Extracted entries section start

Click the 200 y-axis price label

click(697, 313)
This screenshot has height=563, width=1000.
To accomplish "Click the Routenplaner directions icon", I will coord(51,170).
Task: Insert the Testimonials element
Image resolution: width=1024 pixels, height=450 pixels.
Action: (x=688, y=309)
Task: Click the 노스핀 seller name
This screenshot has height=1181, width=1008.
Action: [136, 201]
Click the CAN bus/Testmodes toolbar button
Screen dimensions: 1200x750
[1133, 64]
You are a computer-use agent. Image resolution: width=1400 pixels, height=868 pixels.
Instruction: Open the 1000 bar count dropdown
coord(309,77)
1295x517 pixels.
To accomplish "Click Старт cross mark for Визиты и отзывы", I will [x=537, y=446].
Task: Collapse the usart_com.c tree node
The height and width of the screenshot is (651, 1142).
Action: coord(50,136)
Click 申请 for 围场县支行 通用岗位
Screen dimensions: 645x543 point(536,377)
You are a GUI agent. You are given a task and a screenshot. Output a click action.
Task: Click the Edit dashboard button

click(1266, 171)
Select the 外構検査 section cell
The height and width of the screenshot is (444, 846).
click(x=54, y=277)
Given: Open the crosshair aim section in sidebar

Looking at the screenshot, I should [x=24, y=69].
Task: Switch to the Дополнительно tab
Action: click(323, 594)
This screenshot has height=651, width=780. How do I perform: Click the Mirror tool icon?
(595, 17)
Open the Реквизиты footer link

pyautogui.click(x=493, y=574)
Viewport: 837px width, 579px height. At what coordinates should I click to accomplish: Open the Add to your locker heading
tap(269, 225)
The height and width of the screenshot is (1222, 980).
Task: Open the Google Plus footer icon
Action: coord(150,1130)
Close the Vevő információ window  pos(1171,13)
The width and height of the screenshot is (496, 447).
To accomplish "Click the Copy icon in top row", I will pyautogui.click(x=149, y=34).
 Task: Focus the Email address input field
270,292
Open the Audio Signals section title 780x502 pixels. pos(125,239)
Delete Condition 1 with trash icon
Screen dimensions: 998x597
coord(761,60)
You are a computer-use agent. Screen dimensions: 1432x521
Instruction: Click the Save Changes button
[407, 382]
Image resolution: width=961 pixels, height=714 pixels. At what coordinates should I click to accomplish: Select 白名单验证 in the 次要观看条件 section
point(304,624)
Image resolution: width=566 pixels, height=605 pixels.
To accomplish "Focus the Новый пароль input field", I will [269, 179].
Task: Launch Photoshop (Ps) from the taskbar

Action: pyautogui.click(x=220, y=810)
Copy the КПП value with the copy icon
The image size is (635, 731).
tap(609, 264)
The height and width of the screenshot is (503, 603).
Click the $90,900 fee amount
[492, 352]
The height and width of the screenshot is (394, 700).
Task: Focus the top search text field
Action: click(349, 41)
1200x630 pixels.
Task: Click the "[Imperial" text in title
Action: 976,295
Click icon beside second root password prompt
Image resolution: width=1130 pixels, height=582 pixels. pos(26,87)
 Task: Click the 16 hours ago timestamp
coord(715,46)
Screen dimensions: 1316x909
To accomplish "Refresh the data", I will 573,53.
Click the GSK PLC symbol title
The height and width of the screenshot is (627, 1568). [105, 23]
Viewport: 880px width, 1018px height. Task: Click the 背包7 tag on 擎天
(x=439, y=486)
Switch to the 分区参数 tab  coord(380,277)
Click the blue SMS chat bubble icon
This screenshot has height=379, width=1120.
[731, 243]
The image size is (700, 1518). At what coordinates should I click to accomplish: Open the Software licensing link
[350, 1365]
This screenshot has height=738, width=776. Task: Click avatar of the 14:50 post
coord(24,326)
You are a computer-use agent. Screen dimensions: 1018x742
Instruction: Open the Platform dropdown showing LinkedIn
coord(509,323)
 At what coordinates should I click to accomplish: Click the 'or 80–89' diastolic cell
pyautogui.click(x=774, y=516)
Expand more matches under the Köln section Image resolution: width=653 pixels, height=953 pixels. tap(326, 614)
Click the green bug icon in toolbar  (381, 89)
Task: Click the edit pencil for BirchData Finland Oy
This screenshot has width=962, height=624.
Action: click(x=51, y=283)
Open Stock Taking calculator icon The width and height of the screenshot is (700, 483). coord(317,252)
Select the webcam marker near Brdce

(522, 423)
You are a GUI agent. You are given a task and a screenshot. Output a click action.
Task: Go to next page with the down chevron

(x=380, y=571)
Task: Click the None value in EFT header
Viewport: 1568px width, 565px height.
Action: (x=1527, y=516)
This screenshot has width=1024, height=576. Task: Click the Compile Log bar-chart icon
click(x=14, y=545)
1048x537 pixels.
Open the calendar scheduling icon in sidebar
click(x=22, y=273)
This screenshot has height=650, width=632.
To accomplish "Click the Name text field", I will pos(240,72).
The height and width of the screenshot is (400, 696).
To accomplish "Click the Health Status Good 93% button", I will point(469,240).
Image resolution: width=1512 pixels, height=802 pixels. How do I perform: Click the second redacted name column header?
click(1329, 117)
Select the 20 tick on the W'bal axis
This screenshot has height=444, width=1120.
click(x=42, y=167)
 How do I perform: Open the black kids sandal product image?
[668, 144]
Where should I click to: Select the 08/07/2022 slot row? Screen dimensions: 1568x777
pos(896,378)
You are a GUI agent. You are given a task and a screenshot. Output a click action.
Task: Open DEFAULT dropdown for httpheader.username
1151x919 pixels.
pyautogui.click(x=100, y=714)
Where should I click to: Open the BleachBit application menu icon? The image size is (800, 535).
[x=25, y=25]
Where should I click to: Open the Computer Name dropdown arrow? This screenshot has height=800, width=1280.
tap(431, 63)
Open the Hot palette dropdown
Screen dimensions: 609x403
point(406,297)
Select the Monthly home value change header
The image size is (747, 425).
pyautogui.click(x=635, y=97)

Extracted entries section end

_Assigned task:_ In full and word for word, write out the data above.

_Answer space:_
Click the 200 y-axis price label

click(697, 313)
This screenshot has height=563, width=1000.
To accomplish "Click the Routenplaner directions icon", I will coord(51,170).
Task: Insert the Testimonials element
Image resolution: width=1024 pixels, height=450 pixels.
Action: (x=688, y=309)
Task: Click the 노스핀 seller name
This screenshot has height=1181, width=1008.
Action: [136, 201]
Click the CAN bus/Testmodes toolbar button
Screen dimensions: 1200x750
[1133, 64]
You are a computer-use agent. Image resolution: width=1400 pixels, height=868 pixels.
Instruction: Open the 1000 bar count dropdown
coord(309,77)
1295x517 pixels.
To accomplish "Click Старт cross mark for Визиты и отзывы", I will [x=537, y=446].
Task: Collapse the usart_com.c tree node
The height and width of the screenshot is (651, 1142).
Action: coord(50,136)
Click 申请 for 围场县支行 通用岗位
Screen dimensions: 645x543 point(536,377)
You are a GUI agent. You are given a task and a screenshot. Output a click action.
Task: Click the Edit dashboard button

click(1266, 171)
Select the 外構検査 section cell
The height and width of the screenshot is (444, 846).
click(x=54, y=277)
Given: Open the crosshair aim section in sidebar

Looking at the screenshot, I should [x=24, y=69].
Task: Switch to the Дополнительно tab
Action: click(323, 594)
This screenshot has height=651, width=780. How do I perform: Click the Mirror tool icon?
(595, 17)
Open the Реквизиты footer link

pyautogui.click(x=493, y=574)
Viewport: 837px width, 579px height. At what coordinates should I click to accomplish: Open the Add to your locker heading
tap(269, 225)
The height and width of the screenshot is (1222, 980).
Task: Open the Google Plus footer icon
Action: coord(150,1130)
Close the Vevő információ window  pos(1171,13)
The width and height of the screenshot is (496, 447).
To accomplish "Click the Copy icon in top row", I will pyautogui.click(x=149, y=34).
 Task: Focus the Email address input field
270,292
Open the Audio Signals section title 780x502 pixels. pos(125,239)
Delete Condition 1 with trash icon
Screen dimensions: 998x597
coord(761,60)
You are a computer-use agent. Screen dimensions: 1432x521
Instruction: Click the Save Changes button
[407, 382]
Image resolution: width=961 pixels, height=714 pixels. At what coordinates should I click to accomplish: Select 白名单验证 in the 次要观看条件 section
point(304,624)
Image resolution: width=566 pixels, height=605 pixels.
To accomplish "Focus the Новый пароль input field", I will [269, 179].
Task: Launch Photoshop (Ps) from the taskbar

Action: pyautogui.click(x=220, y=810)
Copy the КПП value with the copy icon
The image size is (635, 731).
tap(609, 264)
The height and width of the screenshot is (503, 603).
Click the $90,900 fee amount
[492, 352]
The height and width of the screenshot is (394, 700).
Task: Focus the top search text field
Action: click(349, 41)
1200x630 pixels.
Task: Click the "[Imperial" text in title
Action: 976,295
Click icon beside second root password prompt
Image resolution: width=1130 pixels, height=582 pixels. pos(26,87)
 Task: Click the 16 hours ago timestamp
coord(715,46)
Screen dimensions: 1316x909
To accomplish "Refresh the data", I will 573,53.
Click the GSK PLC symbol title
The height and width of the screenshot is (627, 1568). [105, 23]
Viewport: 880px width, 1018px height. Task: Click the 背包7 tag on 擎天
(x=439, y=486)
Switch to the 分区参数 tab  coord(380,277)
Click the blue SMS chat bubble icon
This screenshot has height=379, width=1120.
[731, 243]
The image size is (700, 1518). At what coordinates should I click to accomplish: Open the Software licensing link
[350, 1365]
This screenshot has height=738, width=776. Task: Click avatar of the 14:50 post
coord(24,326)
You are a computer-use agent. Screen dimensions: 1018x742
Instruction: Open the Platform dropdown showing LinkedIn
coord(509,323)
 At what coordinates should I click to accomplish: Click the 'or 80–89' diastolic cell
pyautogui.click(x=774, y=516)
Expand more matches under the Köln section Image resolution: width=653 pixels, height=953 pixels. tap(326, 614)
Click the green bug icon in toolbar  (381, 89)
Task: Click the edit pencil for BirchData Finland Oy
This screenshot has width=962, height=624.
Action: click(x=51, y=283)
Open Stock Taking calculator icon The width and height of the screenshot is (700, 483). coord(317,252)
Select the webcam marker near Brdce

(522, 423)
You are a GUI agent. You are given a task and a screenshot. Output a click action.
Task: Go to next page with the down chevron

(x=380, y=571)
Task: Click the None value in EFT header
Viewport: 1568px width, 565px height.
Action: (x=1527, y=516)
This screenshot has width=1024, height=576. Task: Click the Compile Log bar-chart icon
click(x=14, y=545)
1048x537 pixels.
Open the calendar scheduling icon in sidebar
click(x=22, y=273)
This screenshot has height=650, width=632.
To accomplish "Click the Name text field", I will pos(240,72).
The height and width of the screenshot is (400, 696).
To accomplish "Click the Health Status Good 93% button", I will point(469,240).
Image resolution: width=1512 pixels, height=802 pixels. How do I perform: Click the second redacted name column header?
click(1329, 117)
Select the 20 tick on the W'bal axis
This screenshot has height=444, width=1120.
click(x=42, y=167)
 How do I perform: Open the black kids sandal product image?
[668, 144]
Where should I click to: Select the 08/07/2022 slot row? Screen dimensions: 1568x777
pos(896,378)
You are a GUI agent. You are given a task and a screenshot. Output a click action.
Task: Open DEFAULT dropdown for httpheader.username
1151x919 pixels.
pyautogui.click(x=100, y=714)
Where should I click to: Open the BleachBit application menu icon? The image size is (800, 535).
[x=25, y=25]
Where should I click to: Open the Computer Name dropdown arrow? This screenshot has height=800, width=1280.
tap(431, 63)
Open the Hot palette dropdown
Screen dimensions: 609x403
point(406,297)
Select the Monthly home value change header
The image size is (747, 425).
pyautogui.click(x=635, y=97)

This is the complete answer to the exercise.